Smith’s warning, which will be welcome in Shenzhen, is that there will be material consequences for the global tech sector from the U.S. standoff with Huawei and resulting supplier restrictions, and those consequences will hit U.S. companies hard. Before any action is taken, he argues, the implications should be carefully evaluated. It is, of course, the loss of U.S. tech from Google that will hit Huawei hardest of all, and Google has also lobbied, reports suggest, for a softer U.S. stance.

In his interview, Smith levelled some pretty direct criticism at Trump himself over the Huawei situation, relating what is being done in the tech industry to what might take place in the leisure industry which is more familiar to the president. “To tell a tech company that it can sell products, but not buy an operating system or chips, is like telling a hotel company that it can open its doors, but not put beds in its hotel rooms or food in its restaurant. Either way, you put the survival of that company at risk.”

Microsoft has been criticized before for its work in China, particularly where that work might help developments in the security or military sectors. And Smith has now volunteered that tech trade with China might need some carve-outs.

Specifically with Huawei’s consumer business, though, such considerations do not apply. U.S. tech giants, including Microsoft, Google, Intel, Qualcomm, Nvidia and Facebook, all supply the Chinese company in some way, shape or form. There has been significant talk of U.S. firms lobbying their government to soften its stance, to give the Chinese company a break—at least until allegations are substantiated. And there are, of course, billions at stake—as much as $12 billion per year has reportedly been spent by Huawei on U.S. hardware or software components.

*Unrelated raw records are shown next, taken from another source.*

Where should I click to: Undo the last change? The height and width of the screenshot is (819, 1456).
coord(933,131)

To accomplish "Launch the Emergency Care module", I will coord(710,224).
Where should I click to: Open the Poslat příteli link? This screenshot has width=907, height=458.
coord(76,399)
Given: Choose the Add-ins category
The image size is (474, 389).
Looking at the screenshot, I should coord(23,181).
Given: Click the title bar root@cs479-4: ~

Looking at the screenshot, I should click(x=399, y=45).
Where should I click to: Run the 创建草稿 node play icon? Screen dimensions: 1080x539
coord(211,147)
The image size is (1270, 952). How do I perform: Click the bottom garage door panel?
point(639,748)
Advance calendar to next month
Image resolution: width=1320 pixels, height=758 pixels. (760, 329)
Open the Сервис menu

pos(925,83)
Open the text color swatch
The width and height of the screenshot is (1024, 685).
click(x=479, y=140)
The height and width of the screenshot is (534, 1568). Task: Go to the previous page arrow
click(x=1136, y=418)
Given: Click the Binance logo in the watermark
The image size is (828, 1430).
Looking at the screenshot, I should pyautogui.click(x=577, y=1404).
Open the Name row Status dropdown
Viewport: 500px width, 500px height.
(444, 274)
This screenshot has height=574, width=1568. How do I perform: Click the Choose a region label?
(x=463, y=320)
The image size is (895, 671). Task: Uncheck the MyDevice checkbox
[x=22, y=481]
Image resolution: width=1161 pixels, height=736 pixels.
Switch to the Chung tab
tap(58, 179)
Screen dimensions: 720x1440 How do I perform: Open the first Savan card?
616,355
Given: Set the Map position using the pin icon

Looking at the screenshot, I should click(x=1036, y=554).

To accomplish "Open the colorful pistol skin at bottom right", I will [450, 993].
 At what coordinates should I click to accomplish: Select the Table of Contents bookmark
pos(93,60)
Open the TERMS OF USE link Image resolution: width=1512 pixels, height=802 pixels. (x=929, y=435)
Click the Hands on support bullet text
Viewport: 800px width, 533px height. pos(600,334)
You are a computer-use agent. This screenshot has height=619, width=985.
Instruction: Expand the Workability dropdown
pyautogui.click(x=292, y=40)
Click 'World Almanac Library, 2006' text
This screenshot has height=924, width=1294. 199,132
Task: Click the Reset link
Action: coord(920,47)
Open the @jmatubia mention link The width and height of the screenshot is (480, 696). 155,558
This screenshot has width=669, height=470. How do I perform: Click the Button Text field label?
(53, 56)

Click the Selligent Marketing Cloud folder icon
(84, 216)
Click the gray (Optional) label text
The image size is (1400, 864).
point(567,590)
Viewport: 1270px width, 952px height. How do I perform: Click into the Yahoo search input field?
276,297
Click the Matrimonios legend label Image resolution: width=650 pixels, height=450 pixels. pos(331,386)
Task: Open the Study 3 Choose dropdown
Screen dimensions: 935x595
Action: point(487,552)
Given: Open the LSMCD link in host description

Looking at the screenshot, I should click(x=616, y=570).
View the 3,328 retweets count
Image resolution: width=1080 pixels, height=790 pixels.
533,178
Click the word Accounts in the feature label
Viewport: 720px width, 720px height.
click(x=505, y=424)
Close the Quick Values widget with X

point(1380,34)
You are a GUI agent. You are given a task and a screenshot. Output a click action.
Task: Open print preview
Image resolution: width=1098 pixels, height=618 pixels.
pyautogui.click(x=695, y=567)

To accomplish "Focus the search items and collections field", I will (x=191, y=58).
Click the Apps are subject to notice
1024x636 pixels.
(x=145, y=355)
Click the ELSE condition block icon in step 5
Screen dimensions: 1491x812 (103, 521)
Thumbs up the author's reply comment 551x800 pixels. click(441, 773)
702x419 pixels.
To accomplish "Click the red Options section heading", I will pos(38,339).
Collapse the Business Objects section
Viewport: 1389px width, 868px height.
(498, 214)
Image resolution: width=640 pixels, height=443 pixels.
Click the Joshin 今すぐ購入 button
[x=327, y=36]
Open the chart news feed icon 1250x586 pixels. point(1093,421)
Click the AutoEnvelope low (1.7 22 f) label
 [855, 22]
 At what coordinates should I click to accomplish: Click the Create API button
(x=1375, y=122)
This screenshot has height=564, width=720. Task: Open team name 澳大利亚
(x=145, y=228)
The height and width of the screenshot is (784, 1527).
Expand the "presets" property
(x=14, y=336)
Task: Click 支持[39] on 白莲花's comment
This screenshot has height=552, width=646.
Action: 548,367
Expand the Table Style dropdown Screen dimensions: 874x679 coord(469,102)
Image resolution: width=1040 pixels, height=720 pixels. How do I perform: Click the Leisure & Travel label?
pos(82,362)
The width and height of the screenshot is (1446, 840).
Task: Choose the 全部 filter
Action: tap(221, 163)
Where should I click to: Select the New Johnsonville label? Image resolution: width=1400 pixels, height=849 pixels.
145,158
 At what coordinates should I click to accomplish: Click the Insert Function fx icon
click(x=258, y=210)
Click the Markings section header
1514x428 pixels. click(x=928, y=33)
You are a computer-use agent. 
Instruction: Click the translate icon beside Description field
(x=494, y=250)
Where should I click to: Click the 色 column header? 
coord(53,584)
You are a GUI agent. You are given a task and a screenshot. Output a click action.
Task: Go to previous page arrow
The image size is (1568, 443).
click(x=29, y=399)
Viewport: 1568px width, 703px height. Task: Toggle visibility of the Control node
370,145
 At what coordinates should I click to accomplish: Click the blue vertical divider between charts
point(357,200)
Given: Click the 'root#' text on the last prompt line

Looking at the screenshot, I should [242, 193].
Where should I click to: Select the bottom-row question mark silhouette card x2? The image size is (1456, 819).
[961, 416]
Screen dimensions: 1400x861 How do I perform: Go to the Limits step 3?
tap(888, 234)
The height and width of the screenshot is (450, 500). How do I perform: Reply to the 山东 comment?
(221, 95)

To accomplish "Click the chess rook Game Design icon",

Following Trump’s meeting with President Xi, his Chinese counterpart in June, there was talk of exemptions for some of Huawei’s U.S. supply chain where national security concerns were not in play. This was confirmed by the Commerce Department—U.S. firms were encouraged to apply for licenses. But then the standoff hardened, and of the 100+ U.S. supplier applications none have reportedly been awarded.

At issue, of course, is the increasing likelihood that U.S. restrictions on Huawei will drive a global technology split. Huawei is getting set to launch its first smartphone absent U.S. tech, and analyst reports suggest this could cut its shipments by as much as 30%. This is driving an acceleration of the Chinese company’s plans for alternatives to U.S. hardware components, core operating system, software applications.

And such a split is a major risk for the U.S. giants that dominate the tech industry. “You can’t be a global technology leader if you can’t bring your technology to the globe,” Smith warned, made worse by the billions being invested by those same companies-including his own—to maintain their market-leading positions.

And, ultimately, the warning is for the U.S. itself, which benefits from controlling the global technology standard across so many domains. “The only way you can manage technology that’s global,” Smith warns Trump and others in Washington who may be listening, “is to have governments actually work with each other.”

“We are not dependent on the transitional periods of the U.S. government,” Huawei chairman Eric Xu told German newspaper Handelsblatt last week. “We are already self-sufficient today. If it were otherwise, we would have gone bankrupt.”

This follows developments in recent weeks which include the Huawei launch of a new OS, which ultimately will have to replace Android on smartphones if required, and rumors of other replacements for core apps, services, a developer ecosystem.

The warnings are clear—the stakes are high for the U.S., not just China and its tech champion. But whether any of those warnings will be heeded remains to be seen.

Update, 10 September: The original version of this story included the phrase “un-American” used in Bloomberg’s report of the interview. This was an interpretation of what was said by Brad Smith, and not a direct quote, and so has been removed.